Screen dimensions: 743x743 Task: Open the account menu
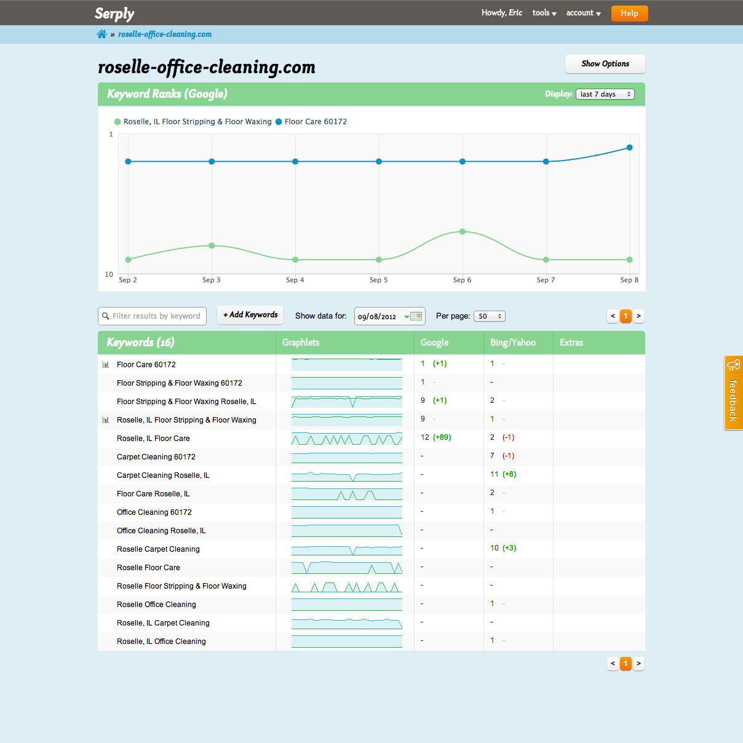tap(583, 13)
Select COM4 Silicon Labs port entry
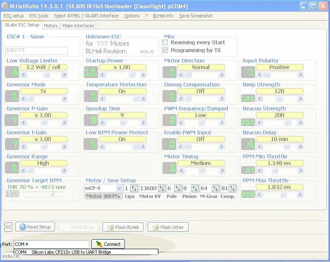Viewport: 330px width, 262px height. pyautogui.click(x=86, y=252)
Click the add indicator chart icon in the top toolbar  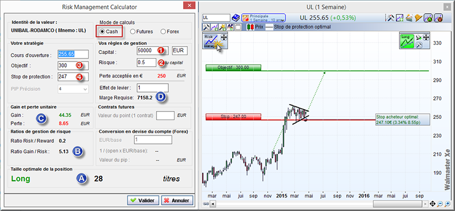(399, 18)
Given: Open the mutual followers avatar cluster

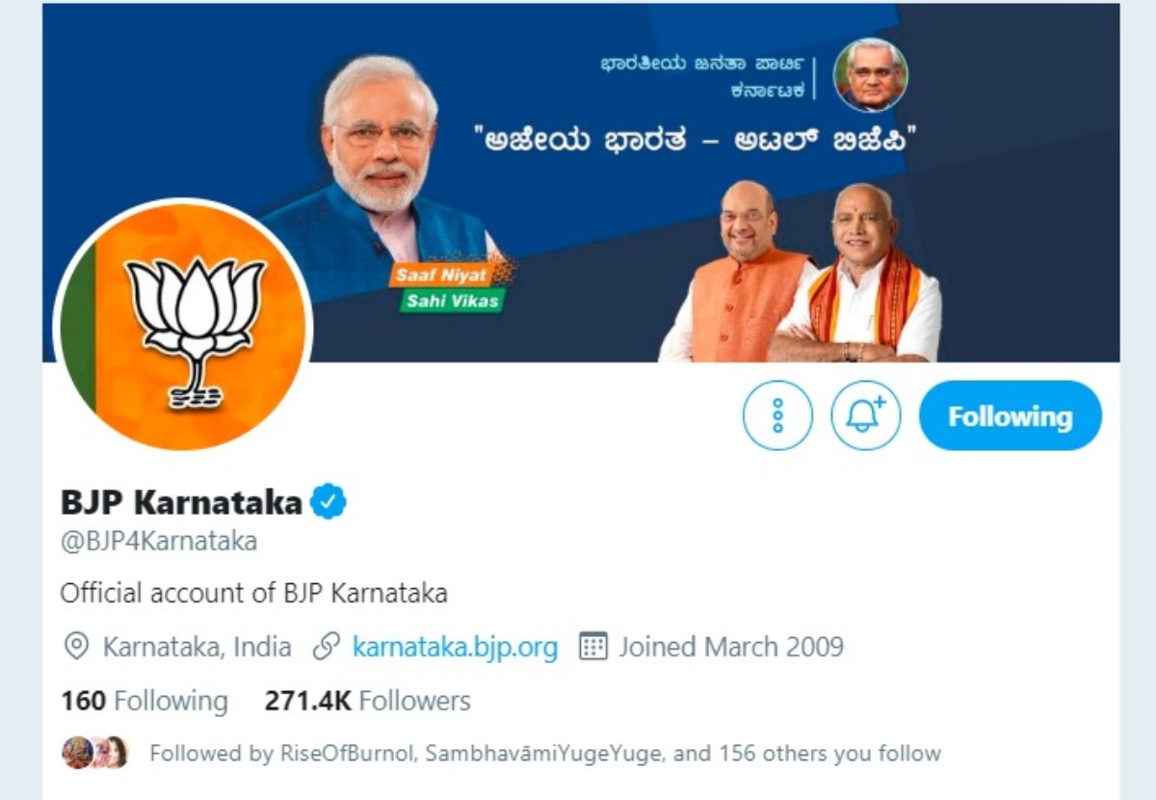Looking at the screenshot, I should pos(94,752).
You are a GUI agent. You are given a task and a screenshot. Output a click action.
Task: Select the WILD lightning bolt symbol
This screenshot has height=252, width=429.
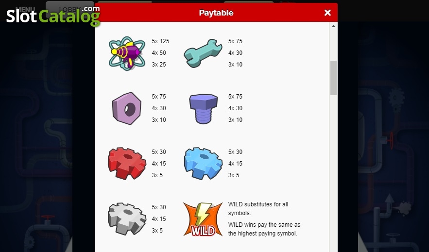tap(203, 219)
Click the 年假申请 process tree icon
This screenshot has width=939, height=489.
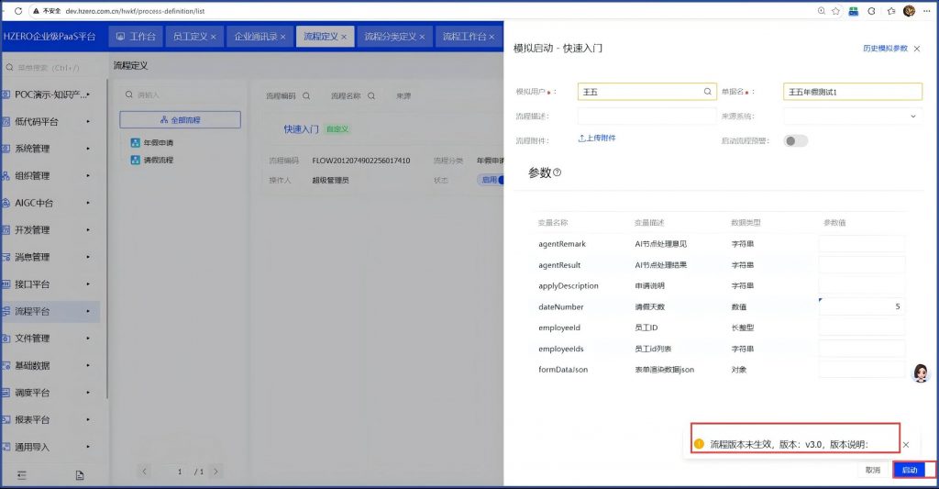[135, 143]
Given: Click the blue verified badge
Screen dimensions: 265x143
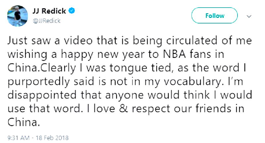Looking at the screenshot, I should (x=72, y=11).
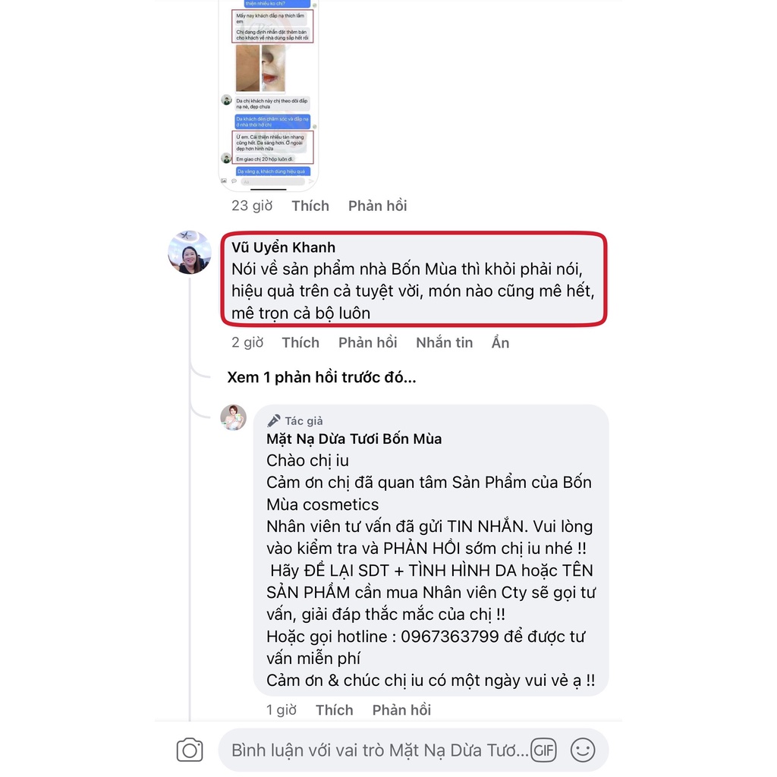
Task: Expand Xem 1 phản hồi trước đó
Action: 322,377
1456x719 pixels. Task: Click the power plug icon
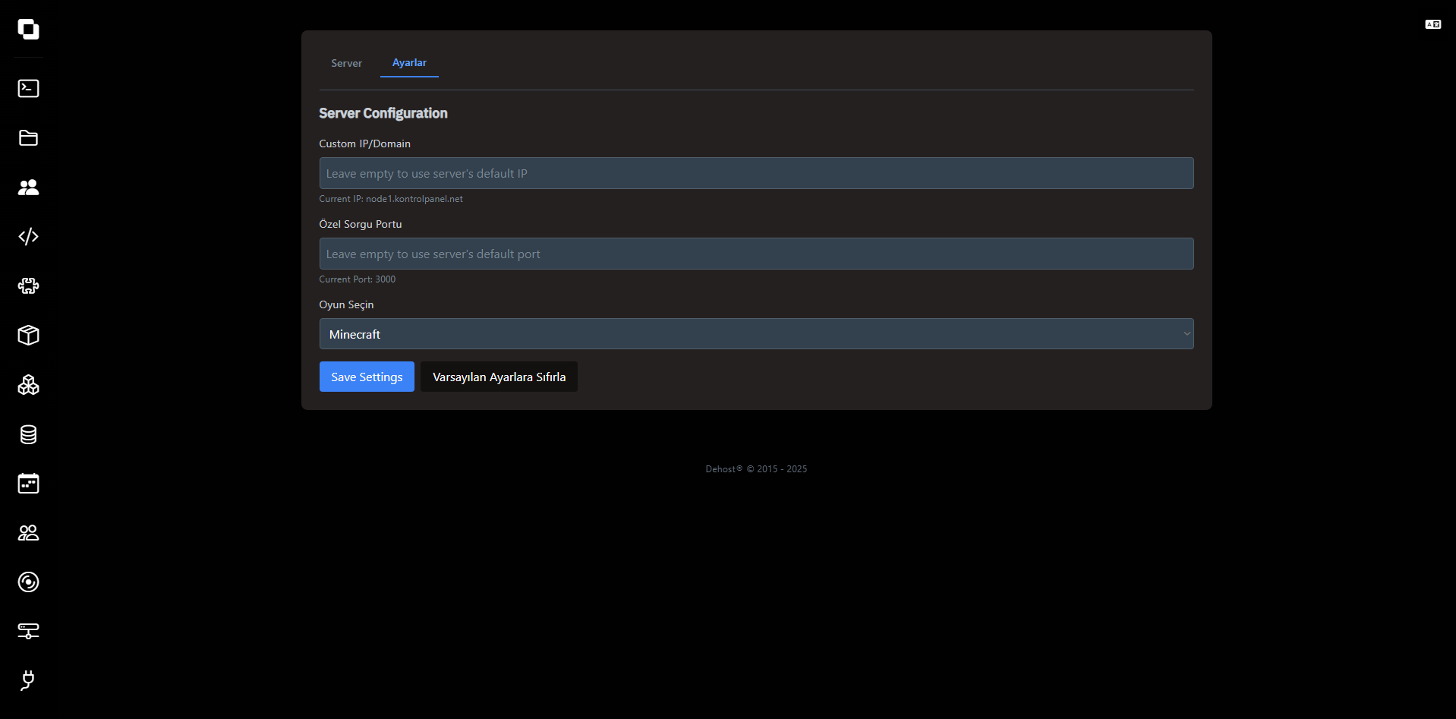click(x=28, y=680)
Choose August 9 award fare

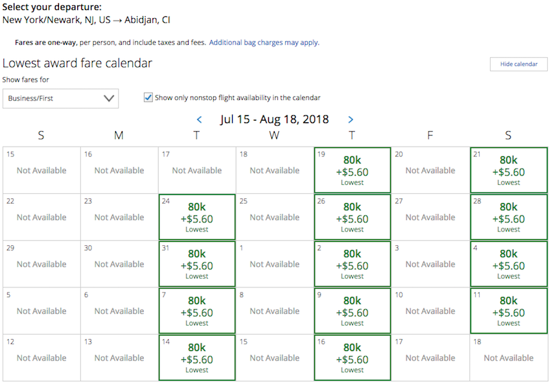click(x=353, y=310)
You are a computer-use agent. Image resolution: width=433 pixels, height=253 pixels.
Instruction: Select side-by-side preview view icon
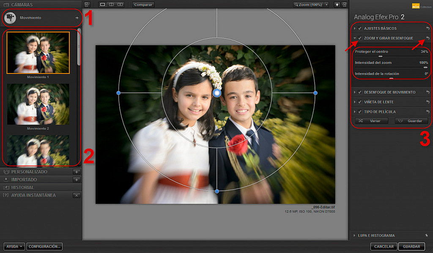(120, 5)
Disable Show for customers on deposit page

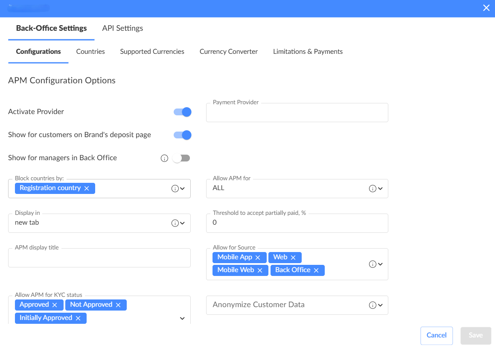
-=-=-
Repeat word for word only the lines from the line holding "Choose August 9 award fare" to the final line of the material, both included. Don't carry over any picture.

TASK ANSWER:
Choose August 9 award fare

click(x=353, y=310)
You are a computer-use agent. Image resolution: width=433 pixels, height=253 pixels.
Instruction: Select side-by-side preview view icon
(120, 5)
Disable Show for customers on deposit page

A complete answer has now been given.